▶ [EXERCISE INSTRUCTIONS]
(a) In the message, reproduce the part that opens with the words containing "I think that" and closes with "evidence of same.", putting "distribution" in place of "installer".
(b) According to the message, what happens to a JFS filesystem that was not cleanly unmounted?

*** TEXT Section Begins ***

Daniel Gimpelevich daniel at gimpelevich.san-francisco.ca.us
Thu Sep 27 09:46:02 PDT 2007

On Wed, 05 Sep 2007 14:28:19 -0700, Rick Moen wrote:

> Quoting Daniel Gimpelevich (daniel at gimpelevich.san-francisco.ca.us):
> [JFS, and sharing of drives among distributions.  Mutibooting,  I
> assume.]
>> Sadly, this is an area where Ubuntu is a bit behind the curve. Ubuntu
>> still insists that ext3 is the best default.
> Bearing in mind that I don't multiboot, I'm still of the mind that ext3 
> has, over the last few years, been the safest (of available journaling
> FS options) for data protection, in the general case.  It's the best
> debugged on account of good maintenance and very wide testing, has
> mature and well-designed fsck and other ancillary utilities, tops out at
> reasonable sizes (say I, having not gotten that exabyte hard drive yet),
> and is designed defensively with the failure modes of commodity PC
> hardware in mind.

This was not a reference to multibooting, but to the observation that
there are a high number of things that can and do go wrong with ext3
filesystems, whether exposed to casual or extreme use, or anything in
between, relative to the possibilities of things going wrong with JFS. It
is very true that ext3, in theory, leaves more possibilities for recourse
after things go wrong, but I now consider the noticeably reduced need for
such possibilities to outweigh that.

> I'm delighted that you two have a high opinion of JFS, because that
> raises some hope that you'll do all that great pioneering QA work that I
> always appreciate someone _other than me_ doing.

A hope that I shared -- but I saw enough of people other than me
pioneering the use of JFS without issue that I decided, after quite some
time, to try it for myself in earnest, also without issue. I happen to be
writing this message from JFS as continued demonstration of that. The
pioneers are well past establishing their monopoly on receiving arrows in
the back for this one. The only arrow left for anybody else seems to be
the fact that a JFS filesystem not cleanly unmounted will refuse to mount
at all ever again until the journal is manually replayed. Although that
should sound like a no-brainer, the difficulty is that the mount command
will refuse to recognize that a JFS filesystem is even there in such a

>>> I find the buntu crowd so proud of their choices they lose honesty and
>>> like to describe it as "TENDENTION" both as dishonesty from excessive
>>> partisanship and the medical term for an undeveloped fetus.
>> This may actually be more of that "California" thing that Rick was talking
>> about...
> I think I may have lost track of what this concerns.  Bruce had made
> some mostly-unparseable and vague reference to inveighing against
> GNOME HIG provisions, right?

I think that Bruce was extending GNOME's "religious debate" HIG
justifications to cover a perceived arrogance on the part of installer
designers when it comes knowing what's best for the user in spite or
absence of the user specifying otherwise. Additionally, there was more
"Foo failed upon the introduction of Bar, so Bar caused Foo to fail."

> My referenced wording must have been that bit about "the rationalisation
> stage required following all screw-ups".  It's the oddest thing, and
> just might be yet another bit of damage to the national culture that
> California must one day answer for:  You point out that party A has
> messed up, citing reasonably objective evidence of same.
> Party A's response _could_ reasonably be one of the following:
> o  "You're mistaken about your facts."  Refutation follows.
> o  "Your implication of wrongful effect is in error" (the "so what?"
>    reply).
> o  "You are correct, but other good effects outweight that" (cited).
> However, the classic California-culture response is none of those, 
> but rather an hours-long digression onto protestation of good motives.
> Which is of course completely irrelevant to the point -- and raises the
> reasonable suspicion that some arbitrary number of future screw-ups will
> be justified the same way.

It is precisely because such a digression would be irrelevant that it is
also not mutually exclusive with any of the three above responses. It is
neither a justification nor a lack of justification, but merely a waste of
time and effort. In the end, whether one considers doing something to be
wrong or not isn't all that relevant to whether or not same goes ahead and
does it anyway. That's the real issue.

*** TEXT Section Ends ***
*** RECORD EXTRACTS Section Begins ***

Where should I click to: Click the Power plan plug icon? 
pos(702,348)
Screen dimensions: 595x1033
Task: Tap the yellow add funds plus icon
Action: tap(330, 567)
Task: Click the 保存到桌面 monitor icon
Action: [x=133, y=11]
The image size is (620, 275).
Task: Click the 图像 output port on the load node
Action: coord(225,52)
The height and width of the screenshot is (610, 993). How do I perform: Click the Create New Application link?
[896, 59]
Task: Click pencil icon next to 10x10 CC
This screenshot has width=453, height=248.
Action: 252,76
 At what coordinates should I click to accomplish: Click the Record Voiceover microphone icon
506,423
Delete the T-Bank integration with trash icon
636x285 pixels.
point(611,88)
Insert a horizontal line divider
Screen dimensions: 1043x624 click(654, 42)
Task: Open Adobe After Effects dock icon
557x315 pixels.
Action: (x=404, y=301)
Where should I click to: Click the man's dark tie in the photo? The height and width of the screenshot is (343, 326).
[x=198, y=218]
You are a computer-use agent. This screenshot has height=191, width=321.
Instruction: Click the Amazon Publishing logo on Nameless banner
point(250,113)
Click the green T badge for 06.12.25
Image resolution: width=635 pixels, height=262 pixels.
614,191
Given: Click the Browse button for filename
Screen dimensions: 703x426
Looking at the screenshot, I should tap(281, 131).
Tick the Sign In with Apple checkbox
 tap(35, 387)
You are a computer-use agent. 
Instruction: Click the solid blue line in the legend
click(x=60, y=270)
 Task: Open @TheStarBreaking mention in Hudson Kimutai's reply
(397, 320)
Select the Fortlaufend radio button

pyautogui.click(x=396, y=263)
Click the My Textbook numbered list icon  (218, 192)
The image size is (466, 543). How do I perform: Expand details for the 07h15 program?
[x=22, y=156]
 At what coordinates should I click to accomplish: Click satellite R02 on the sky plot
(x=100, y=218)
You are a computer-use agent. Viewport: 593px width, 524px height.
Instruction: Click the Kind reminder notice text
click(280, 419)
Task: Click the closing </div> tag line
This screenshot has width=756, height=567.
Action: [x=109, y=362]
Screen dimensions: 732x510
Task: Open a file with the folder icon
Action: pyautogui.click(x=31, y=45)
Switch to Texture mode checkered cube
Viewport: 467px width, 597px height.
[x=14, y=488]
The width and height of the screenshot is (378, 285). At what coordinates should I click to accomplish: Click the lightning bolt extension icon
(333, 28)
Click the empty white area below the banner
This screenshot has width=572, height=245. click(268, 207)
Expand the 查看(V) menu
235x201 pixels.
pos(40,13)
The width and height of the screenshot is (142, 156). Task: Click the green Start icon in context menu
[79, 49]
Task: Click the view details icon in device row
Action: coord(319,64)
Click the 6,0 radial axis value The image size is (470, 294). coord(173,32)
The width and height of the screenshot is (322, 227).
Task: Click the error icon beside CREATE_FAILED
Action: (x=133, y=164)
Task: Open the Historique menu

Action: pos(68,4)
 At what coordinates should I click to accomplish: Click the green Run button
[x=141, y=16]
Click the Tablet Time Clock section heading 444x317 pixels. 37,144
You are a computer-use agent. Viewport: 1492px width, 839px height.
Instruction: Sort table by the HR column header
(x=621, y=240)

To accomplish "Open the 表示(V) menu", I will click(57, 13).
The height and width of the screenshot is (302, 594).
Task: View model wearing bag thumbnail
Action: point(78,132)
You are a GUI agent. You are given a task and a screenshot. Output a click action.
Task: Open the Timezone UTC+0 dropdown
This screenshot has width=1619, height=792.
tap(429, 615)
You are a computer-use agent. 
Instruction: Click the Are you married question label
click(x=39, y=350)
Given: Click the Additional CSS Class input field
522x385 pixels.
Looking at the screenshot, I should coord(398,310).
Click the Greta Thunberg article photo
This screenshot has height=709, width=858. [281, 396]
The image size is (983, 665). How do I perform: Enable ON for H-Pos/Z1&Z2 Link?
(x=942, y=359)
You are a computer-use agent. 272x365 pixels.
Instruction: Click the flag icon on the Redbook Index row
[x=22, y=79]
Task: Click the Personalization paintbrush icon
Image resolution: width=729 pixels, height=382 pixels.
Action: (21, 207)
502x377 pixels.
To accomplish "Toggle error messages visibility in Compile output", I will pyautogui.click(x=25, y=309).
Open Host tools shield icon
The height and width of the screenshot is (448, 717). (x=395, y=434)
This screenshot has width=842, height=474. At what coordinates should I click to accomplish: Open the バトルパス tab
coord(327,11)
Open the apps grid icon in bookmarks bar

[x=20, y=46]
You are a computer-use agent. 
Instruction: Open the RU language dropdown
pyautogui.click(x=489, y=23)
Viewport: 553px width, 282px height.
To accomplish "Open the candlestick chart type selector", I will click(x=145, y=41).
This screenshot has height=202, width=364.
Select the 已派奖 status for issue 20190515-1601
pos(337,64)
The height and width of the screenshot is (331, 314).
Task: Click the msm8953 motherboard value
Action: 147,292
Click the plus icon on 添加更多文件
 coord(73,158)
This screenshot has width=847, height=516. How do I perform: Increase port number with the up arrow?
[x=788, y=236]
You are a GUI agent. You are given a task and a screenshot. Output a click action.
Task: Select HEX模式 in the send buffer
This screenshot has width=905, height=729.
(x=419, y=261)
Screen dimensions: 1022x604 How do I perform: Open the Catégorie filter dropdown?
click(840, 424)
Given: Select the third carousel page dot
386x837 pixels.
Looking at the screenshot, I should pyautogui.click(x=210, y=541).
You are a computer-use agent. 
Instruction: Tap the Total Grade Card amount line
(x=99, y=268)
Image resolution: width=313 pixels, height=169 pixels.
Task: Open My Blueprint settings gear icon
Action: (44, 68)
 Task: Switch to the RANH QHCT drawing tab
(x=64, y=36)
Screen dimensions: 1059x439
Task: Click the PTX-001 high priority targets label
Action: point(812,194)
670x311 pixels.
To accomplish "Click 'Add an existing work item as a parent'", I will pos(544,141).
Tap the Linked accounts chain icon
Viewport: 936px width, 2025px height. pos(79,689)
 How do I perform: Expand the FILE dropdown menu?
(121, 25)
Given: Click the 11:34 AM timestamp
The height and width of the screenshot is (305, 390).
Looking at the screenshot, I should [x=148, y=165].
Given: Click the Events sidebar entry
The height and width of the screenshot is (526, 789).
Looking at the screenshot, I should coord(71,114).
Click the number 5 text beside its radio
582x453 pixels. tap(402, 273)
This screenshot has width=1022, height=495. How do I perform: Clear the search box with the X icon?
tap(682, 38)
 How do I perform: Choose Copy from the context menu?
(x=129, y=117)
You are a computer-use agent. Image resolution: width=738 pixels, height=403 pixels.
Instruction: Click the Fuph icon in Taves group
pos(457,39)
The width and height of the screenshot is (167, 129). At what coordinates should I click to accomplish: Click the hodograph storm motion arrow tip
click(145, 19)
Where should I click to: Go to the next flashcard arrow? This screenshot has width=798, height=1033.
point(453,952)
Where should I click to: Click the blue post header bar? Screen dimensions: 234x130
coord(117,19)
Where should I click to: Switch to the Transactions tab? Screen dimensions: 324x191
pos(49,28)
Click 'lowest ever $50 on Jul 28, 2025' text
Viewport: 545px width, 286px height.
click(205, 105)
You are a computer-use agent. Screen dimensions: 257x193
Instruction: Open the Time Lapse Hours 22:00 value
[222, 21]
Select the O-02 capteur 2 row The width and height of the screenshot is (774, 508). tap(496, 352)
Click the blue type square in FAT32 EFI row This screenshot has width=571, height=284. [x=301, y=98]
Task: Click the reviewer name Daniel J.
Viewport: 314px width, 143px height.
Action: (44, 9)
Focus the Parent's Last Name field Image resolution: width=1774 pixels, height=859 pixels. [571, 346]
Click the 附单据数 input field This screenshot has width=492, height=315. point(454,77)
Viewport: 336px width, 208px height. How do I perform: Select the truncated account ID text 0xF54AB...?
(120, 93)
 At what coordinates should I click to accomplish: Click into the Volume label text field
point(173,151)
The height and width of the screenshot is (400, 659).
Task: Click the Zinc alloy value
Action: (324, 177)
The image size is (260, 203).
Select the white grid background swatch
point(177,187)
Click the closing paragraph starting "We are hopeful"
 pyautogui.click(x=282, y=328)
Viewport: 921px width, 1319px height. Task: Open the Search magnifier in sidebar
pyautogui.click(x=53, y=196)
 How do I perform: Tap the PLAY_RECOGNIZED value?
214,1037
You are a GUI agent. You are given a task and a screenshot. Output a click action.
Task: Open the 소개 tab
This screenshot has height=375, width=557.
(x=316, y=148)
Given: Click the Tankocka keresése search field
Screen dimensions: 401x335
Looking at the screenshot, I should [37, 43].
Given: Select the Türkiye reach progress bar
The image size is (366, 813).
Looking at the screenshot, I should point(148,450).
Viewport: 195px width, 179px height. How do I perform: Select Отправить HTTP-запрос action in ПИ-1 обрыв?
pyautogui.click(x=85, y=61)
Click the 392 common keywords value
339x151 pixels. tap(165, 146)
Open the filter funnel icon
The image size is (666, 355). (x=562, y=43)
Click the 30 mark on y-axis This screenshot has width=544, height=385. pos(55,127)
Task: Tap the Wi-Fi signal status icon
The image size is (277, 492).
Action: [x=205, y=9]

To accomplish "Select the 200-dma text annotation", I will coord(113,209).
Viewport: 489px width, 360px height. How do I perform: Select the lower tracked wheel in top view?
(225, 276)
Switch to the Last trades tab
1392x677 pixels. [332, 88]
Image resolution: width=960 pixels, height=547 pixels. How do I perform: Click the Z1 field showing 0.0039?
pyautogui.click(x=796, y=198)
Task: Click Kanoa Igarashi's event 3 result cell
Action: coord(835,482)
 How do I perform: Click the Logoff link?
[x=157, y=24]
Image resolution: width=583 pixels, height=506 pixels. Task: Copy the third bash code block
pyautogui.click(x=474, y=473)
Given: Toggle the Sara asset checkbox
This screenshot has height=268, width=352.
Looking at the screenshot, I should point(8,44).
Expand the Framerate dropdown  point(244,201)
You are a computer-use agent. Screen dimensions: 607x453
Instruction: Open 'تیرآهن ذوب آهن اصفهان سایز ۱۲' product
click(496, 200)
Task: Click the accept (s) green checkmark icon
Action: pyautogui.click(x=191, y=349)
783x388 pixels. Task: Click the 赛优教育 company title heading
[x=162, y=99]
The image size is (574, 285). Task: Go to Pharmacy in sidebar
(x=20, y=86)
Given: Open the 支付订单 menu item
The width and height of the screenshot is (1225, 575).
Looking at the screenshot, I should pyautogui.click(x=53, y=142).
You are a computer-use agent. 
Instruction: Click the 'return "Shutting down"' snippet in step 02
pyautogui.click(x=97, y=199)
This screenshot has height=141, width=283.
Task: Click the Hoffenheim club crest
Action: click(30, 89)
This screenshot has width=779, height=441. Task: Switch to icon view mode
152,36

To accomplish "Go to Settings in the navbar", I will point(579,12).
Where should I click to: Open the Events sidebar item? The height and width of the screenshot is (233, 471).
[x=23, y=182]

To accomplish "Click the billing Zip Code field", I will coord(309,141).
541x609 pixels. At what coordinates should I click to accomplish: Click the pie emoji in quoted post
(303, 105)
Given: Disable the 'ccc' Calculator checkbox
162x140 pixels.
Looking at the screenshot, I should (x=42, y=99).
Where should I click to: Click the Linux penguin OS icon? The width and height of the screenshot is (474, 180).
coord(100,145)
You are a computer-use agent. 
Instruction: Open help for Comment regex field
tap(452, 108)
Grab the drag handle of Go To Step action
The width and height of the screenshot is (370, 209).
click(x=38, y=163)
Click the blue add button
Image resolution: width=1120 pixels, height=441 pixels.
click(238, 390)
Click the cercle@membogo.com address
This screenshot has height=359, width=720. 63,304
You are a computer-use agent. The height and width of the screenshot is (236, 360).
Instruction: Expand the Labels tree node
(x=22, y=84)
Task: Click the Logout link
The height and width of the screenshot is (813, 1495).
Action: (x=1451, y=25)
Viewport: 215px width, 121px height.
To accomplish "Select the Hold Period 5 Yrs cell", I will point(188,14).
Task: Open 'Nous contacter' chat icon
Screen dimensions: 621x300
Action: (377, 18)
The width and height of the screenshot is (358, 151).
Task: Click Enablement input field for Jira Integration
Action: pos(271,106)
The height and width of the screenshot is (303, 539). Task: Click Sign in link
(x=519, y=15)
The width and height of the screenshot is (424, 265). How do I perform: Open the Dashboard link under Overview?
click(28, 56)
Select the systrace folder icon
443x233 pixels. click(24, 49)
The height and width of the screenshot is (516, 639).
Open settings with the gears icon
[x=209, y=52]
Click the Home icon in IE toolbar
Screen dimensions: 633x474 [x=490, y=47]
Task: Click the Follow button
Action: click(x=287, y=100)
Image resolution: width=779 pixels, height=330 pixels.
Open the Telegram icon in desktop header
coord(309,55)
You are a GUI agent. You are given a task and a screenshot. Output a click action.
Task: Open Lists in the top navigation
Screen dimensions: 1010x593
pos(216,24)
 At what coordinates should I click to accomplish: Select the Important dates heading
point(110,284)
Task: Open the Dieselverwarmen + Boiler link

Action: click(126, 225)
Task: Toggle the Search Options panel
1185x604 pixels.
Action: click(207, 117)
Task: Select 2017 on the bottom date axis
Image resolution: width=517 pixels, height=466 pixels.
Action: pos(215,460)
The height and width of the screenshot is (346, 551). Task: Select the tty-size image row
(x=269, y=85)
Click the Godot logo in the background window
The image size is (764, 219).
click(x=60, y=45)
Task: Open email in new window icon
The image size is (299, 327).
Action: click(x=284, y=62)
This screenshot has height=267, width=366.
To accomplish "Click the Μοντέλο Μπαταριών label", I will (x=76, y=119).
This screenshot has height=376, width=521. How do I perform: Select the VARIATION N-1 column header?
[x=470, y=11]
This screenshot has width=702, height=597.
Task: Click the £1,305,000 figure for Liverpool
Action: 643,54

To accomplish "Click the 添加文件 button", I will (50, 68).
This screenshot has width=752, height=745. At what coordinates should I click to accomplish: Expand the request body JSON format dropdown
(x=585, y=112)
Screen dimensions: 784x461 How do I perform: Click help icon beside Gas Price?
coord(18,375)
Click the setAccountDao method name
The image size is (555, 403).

*** RECORD EXTRACTS Section Ends ***

▶ [RESPONSE LIST]
(a)
I think that Bruce was extending GNOME's "religious debate" HIG
justifications to cover a perceived arrogance on the part of distribution
designers when it comes knowing what's best for the user in spite or
absence of the user specifying otherwise. Additionally, there was more
"Foo failed upon the introduction of Bar, so Bar caused Foo to fail."

> My referenced wording must have been that bit about "the rationalisation
> stage required following all screw-ups".  It's the oddest thing, and
> just might be yet another bit of damage to the national culture that
> California must one day answer for:  You point out that party A has
> messed up, citing reasonably objective evidence of same.

(b) It refuses to mount at all until the journal is manually replayed.